_Source document_
Some liquids have excellent optical properties not seen in solids, such as large refractive index change, efficient magneto-optical effects and high optical nonlinearity. However, liquids are rarely used in optical devices because they are difficult to handle.

Now, Mitsunori Saito and colleagues at Ryukoku University in Japan have overcome this problem by confining a dye solution in nanoholes that are between 50 and 200 nm wide. The liquid is photochromic – it changes colour when UV light is applied to it by undergoing isomerisation.

Although photochromism has been exploited in liquid-based devices before now, such as in photonic switches and diffraction gratings, the dyes were dispersed in polymer or glass matrices. Unfortunately, the resulting solids have slow response times because it is difficult to deform the photochromic molecules in a rigid matrix.

_Data block_
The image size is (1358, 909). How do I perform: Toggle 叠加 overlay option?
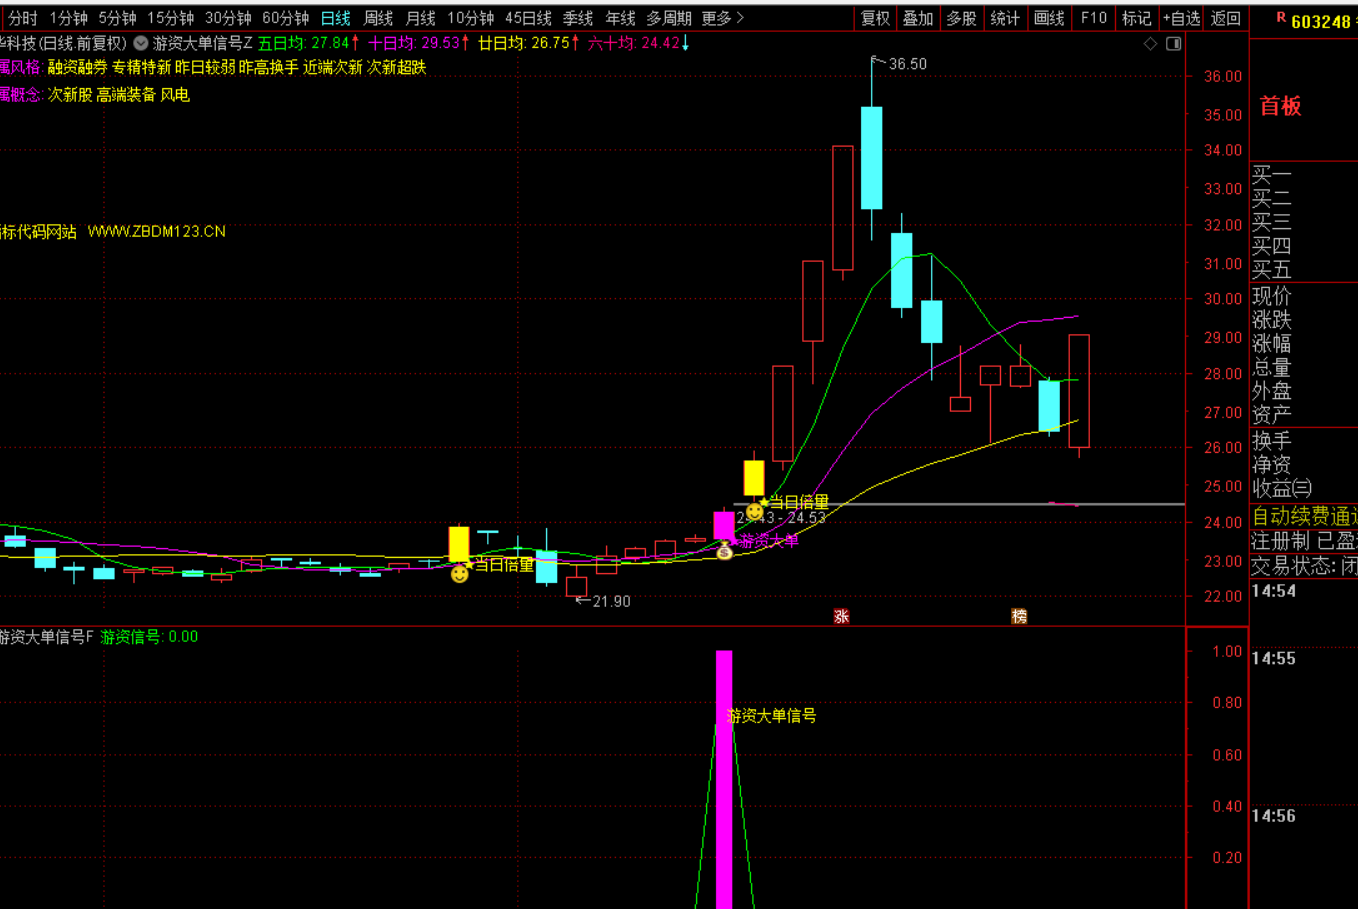tap(917, 18)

_What is asked_
**A.** Translate this sentence from the article on photochromic liquids in nanoholes into Spanish: "However, liquids are rarely used in optical devices because they are difficult to handle."
**B.** In the article on photochromic liquids in nanoholes, how wide are the nanoholes that hold the dye solution?
**C.** Resume the article on photochromic liquids in nanoholes, continuing after its final sentence.

_Exercise results_
**A.** Sin embargo, los líquidos rara vez se utilizan en dispositivos ópticos porque son difíciles de manejar.

**B.** Between 50 and 200 nm wide.

**C.**
In the new device, confining the solution in nanoholes allows the researchers to handle the compound like a solid, while allowing photochromic isomerisation to take place. What is more, because the nanostructure is smaller than the wavelength of light, the compound acts as a metamaterial with uniform optical properties. The nanoholes also prevent the solution from flowing once an image has been optically written, therefore preventing it from being erased.

Saito and colleagues made their device by allowing a solution of spirobenzopyran to percolate into columnar nanoholes in a film made of anodic alumina, polyvinylidenedifluoride or polycarbonate. This film was sandwiched between two glass plates. When exposed to UV light, the transparent film turns blue or violet depending on the matrix. The film becomes transparent again if visible light is applied to it.

"One can therefore write a pattern by either irradiating the transparent film with UV light or by irradiating the coloured film with visible light," Saito told nanotechweb.org. "We can then erase the written pattern by irradiating with UV or visible light." He says that the device could be used in dynamic holographic recording and all-optical switching.

The researchers now plan to investigate other photochromic dyes and study how molecular structure and size affect the photochromism in the nanoholes. They hope to create a novel compound with improved photochromic functions too. "We are also looking for porous materials with smaller holes (10 nm or smaller) to look at the effect of free volume on photochromism," added Saito.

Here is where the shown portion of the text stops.